» Exercise requirements:
The answer must be an exact copy of the records, with every picture left out.

^^^^^^^^^^^^^^^^

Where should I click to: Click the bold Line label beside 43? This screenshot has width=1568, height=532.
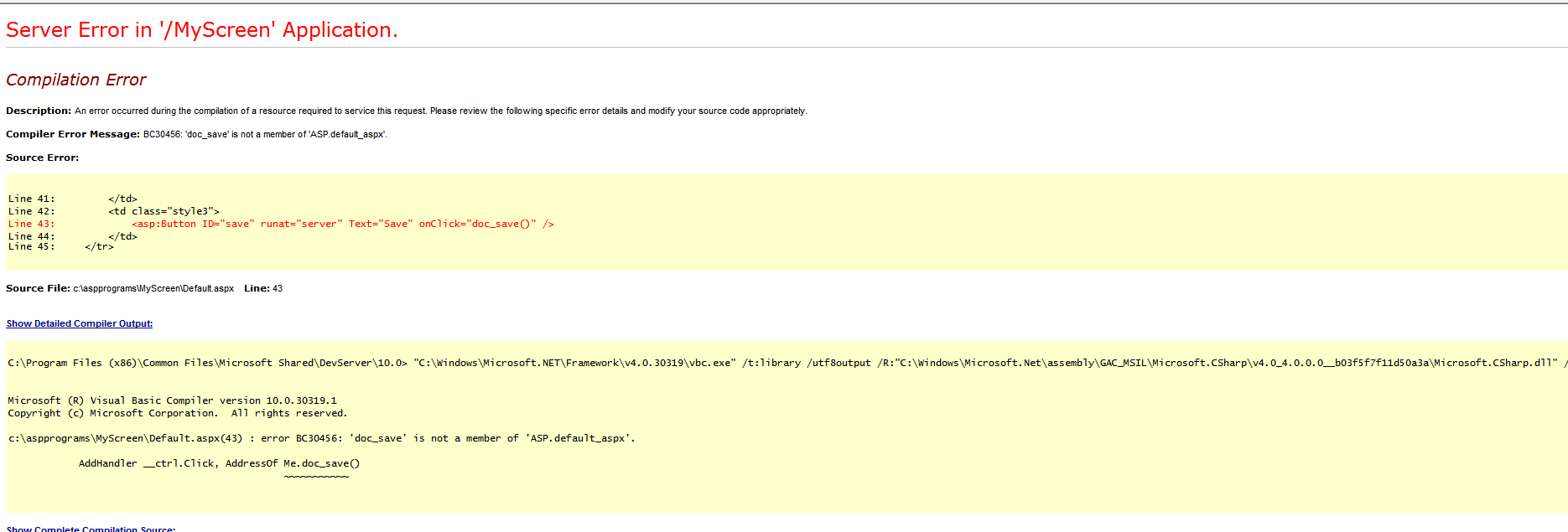click(257, 288)
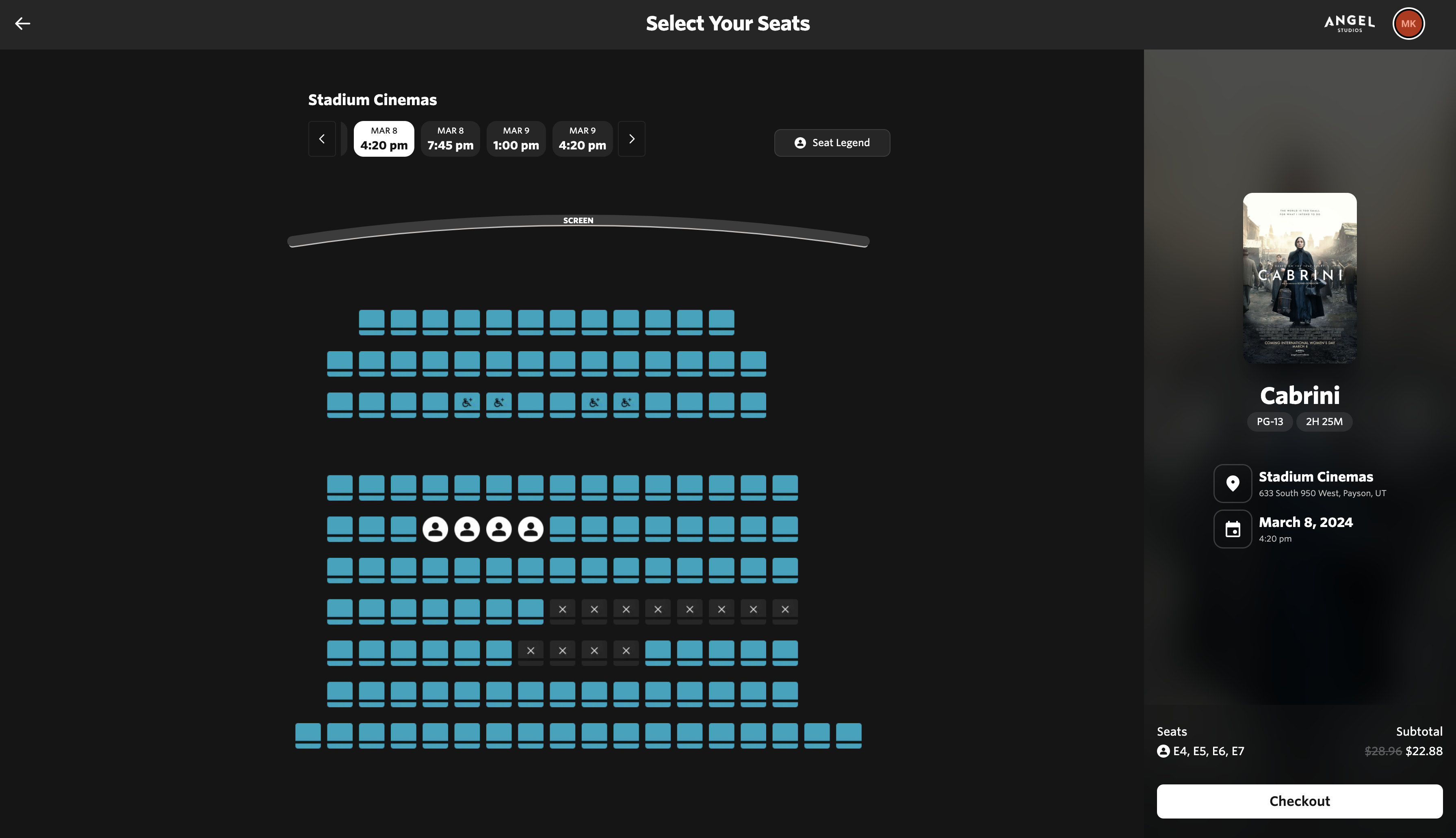This screenshot has height=838, width=1456.
Task: Show later showtimes with right chevron
Action: pyautogui.click(x=632, y=139)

^^^^^^^^^^^^^^^^

» Answer to the exercise:
Where should I click to: Click the bold Line label beside 43? This screenshot has width=1568, height=532.
click(257, 288)
This screenshot has height=838, width=1456.
Task: Show later showtimes with right chevron
Action: pyautogui.click(x=632, y=139)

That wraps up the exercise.